● Description of the task:
Take the data below and copy exactly the lines starting at the one with "Instruction: Click the" and finishing at the one with "This screenshot has height=868, width=1389.", both included.
── Data for processing
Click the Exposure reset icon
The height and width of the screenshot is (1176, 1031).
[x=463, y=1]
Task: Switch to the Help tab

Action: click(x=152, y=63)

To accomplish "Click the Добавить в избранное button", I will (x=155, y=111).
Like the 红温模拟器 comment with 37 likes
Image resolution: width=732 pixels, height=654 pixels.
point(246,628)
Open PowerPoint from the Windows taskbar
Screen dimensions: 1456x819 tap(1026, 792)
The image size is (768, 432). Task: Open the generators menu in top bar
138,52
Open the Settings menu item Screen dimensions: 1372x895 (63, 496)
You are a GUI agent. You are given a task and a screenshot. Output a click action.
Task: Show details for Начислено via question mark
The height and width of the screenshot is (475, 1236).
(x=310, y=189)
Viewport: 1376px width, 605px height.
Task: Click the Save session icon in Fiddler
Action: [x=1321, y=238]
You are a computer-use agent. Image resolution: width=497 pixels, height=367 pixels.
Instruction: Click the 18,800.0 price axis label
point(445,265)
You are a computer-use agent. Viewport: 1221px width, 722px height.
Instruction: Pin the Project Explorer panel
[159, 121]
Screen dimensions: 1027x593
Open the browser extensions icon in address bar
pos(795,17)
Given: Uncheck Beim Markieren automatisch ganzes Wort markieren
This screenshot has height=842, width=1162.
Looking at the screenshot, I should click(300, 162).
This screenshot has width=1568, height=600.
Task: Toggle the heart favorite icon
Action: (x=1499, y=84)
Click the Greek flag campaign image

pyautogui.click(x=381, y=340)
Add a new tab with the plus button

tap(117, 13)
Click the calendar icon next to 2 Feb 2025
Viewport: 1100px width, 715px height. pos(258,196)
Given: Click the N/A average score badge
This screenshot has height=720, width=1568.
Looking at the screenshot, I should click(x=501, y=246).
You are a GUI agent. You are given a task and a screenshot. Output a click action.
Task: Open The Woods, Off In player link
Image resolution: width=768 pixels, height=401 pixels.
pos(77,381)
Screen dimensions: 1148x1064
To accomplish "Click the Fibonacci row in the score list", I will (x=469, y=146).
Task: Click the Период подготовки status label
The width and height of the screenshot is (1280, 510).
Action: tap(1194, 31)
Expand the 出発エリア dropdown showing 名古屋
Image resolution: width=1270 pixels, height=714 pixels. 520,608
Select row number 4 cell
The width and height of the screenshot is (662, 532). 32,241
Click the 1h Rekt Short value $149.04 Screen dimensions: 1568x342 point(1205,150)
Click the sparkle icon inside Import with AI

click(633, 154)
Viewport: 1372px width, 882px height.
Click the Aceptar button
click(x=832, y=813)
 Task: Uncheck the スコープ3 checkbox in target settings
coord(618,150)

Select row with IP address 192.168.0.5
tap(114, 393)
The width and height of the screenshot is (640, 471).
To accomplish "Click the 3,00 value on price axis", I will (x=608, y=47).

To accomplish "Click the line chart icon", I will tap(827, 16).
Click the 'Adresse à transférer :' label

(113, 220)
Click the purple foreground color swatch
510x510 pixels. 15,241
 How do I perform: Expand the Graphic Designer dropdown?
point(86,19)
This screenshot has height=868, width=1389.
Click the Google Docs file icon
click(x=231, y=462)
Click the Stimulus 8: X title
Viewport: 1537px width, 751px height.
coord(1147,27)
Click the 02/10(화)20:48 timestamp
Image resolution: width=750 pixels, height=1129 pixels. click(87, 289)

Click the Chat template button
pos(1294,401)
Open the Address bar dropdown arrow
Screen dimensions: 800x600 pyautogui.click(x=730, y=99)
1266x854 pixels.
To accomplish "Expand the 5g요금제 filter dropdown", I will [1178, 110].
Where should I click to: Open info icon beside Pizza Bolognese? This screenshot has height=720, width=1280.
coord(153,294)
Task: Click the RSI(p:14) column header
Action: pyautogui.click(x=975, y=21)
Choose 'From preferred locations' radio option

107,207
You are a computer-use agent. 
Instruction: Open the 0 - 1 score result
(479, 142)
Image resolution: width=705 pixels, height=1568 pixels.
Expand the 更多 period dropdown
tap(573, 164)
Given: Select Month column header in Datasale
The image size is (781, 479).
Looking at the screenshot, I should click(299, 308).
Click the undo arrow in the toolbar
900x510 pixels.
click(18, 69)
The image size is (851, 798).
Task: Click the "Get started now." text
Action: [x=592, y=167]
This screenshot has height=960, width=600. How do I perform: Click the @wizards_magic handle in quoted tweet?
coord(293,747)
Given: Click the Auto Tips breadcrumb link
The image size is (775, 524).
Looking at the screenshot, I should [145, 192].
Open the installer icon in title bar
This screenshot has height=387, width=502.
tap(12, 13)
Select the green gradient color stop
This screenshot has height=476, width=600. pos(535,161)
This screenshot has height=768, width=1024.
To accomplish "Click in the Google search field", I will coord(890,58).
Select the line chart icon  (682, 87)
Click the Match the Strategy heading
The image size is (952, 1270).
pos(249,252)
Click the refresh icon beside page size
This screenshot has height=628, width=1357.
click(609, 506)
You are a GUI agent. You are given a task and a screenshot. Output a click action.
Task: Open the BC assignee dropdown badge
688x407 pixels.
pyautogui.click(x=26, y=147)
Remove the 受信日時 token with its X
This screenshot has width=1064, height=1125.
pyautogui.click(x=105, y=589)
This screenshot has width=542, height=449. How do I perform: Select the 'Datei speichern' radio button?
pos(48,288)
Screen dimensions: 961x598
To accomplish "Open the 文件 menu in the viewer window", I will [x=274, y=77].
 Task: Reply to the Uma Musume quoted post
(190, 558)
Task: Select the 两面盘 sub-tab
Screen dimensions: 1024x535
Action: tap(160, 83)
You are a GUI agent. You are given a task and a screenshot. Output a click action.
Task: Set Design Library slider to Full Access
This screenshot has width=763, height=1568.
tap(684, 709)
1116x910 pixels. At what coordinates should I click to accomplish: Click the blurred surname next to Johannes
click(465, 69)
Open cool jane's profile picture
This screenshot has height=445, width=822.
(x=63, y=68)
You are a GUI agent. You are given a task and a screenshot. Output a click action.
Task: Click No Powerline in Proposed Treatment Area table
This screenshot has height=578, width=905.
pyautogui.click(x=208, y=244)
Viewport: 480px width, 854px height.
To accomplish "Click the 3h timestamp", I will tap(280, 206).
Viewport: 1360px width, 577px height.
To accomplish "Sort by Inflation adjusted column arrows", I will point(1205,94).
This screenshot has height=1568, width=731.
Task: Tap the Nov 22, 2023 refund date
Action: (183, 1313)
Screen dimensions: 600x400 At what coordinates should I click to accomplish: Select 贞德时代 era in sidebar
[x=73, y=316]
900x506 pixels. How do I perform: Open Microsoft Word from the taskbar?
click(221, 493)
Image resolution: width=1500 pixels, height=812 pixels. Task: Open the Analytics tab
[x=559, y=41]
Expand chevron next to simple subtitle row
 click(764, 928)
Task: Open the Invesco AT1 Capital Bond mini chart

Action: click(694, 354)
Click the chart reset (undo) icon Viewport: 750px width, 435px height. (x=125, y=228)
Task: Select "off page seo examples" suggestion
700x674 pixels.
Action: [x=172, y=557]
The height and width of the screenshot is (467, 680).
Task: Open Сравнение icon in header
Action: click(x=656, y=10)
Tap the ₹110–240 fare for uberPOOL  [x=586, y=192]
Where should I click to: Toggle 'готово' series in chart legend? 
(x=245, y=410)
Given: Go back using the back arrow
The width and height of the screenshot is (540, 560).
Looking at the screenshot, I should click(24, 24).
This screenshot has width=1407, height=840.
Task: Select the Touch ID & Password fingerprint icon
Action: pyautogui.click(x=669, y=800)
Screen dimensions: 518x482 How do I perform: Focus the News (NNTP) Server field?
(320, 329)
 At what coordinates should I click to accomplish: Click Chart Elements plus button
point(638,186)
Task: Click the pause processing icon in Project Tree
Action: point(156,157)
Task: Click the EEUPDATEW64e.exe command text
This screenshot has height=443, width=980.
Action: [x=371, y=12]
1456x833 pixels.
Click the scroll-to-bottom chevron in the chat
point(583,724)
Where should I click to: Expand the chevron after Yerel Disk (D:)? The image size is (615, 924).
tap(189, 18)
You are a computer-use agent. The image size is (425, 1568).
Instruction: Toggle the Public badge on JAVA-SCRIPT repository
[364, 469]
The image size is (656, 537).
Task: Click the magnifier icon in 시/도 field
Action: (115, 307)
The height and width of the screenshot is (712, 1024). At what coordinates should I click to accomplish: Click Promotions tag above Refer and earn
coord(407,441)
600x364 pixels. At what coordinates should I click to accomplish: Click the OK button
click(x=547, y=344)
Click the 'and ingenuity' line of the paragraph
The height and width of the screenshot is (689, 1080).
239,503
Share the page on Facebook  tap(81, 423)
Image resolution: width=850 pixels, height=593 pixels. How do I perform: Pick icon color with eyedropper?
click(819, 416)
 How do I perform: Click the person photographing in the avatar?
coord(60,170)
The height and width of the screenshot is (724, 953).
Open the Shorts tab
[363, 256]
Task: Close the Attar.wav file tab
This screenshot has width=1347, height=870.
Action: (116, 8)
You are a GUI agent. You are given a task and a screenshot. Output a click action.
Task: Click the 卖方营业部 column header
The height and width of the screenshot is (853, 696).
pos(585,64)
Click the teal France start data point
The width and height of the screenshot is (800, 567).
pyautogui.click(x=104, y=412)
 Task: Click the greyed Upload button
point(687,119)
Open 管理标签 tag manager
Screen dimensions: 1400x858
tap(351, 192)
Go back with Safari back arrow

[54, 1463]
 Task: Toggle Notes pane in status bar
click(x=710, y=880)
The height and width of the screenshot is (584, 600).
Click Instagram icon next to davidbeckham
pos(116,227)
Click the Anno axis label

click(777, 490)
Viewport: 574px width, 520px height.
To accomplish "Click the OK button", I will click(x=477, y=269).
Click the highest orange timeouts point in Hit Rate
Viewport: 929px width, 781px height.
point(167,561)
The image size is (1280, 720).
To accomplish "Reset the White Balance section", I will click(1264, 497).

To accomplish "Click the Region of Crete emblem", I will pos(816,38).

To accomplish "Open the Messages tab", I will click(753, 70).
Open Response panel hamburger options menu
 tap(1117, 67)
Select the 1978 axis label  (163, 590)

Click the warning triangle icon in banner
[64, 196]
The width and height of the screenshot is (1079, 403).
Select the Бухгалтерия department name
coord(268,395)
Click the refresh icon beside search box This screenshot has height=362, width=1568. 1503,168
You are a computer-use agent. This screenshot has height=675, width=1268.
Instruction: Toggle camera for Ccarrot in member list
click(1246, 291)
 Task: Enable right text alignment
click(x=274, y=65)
────
● Exercise solution:
Instruction: Click the 18,800.0 price axis label
point(445,265)
You are a computer-use agent. Viewport: 1221px width, 722px height.
Instruction: Pin the Project Explorer panel
[159, 121]
Screen dimensions: 1027x593
Open the browser extensions icon in address bar
pos(795,17)
Given: Uncheck Beim Markieren automatisch ganzes Wort markieren
This screenshot has height=842, width=1162.
Looking at the screenshot, I should click(300, 162).
This screenshot has width=1568, height=600.
Task: Toggle the heart favorite icon
Action: (x=1499, y=84)
Click the Greek flag campaign image

pyautogui.click(x=381, y=340)
Add a new tab with the plus button

tap(117, 13)
Click the calendar icon next to 2 Feb 2025
Viewport: 1100px width, 715px height. pos(258,196)
Given: Click the N/A average score badge
This screenshot has height=720, width=1568.
Looking at the screenshot, I should click(x=501, y=246).
You are a GUI agent. You are given a task and a screenshot. Output a click action.
Task: Open The Woods, Off In player link
Image resolution: width=768 pixels, height=401 pixels.
pos(77,381)
Screen dimensions: 1148x1064
To accomplish "Click the Fibonacci row in the score list", I will (x=469, y=146).
Task: Click the Период подготовки status label
The width and height of the screenshot is (1280, 510).
Action: tap(1194, 31)
Expand the 出発エリア dropdown showing 名古屋
Image resolution: width=1270 pixels, height=714 pixels. 520,608
Select row number 4 cell
The width and height of the screenshot is (662, 532). 32,241
Click the 1h Rekt Short value $149.04 Screen dimensions: 1568x342 point(1205,150)
Click the sparkle icon inside Import with AI

click(633, 154)
Viewport: 1372px width, 882px height.
Click the Aceptar button
click(x=832, y=813)
 Task: Uncheck the スコープ3 checkbox in target settings
coord(618,150)

Select row with IP address 192.168.0.5
tap(114, 393)
The width and height of the screenshot is (640, 471).
To accomplish "Click the 3,00 value on price axis", I will (x=608, y=47).

To accomplish "Click the line chart icon", I will tap(827, 16).
Click the 'Adresse à transférer :' label

(113, 220)
Click the purple foreground color swatch
510x510 pixels. 15,241
 How do I perform: Expand the Graphic Designer dropdown?
point(86,19)
This screenshot has height=868, width=1389.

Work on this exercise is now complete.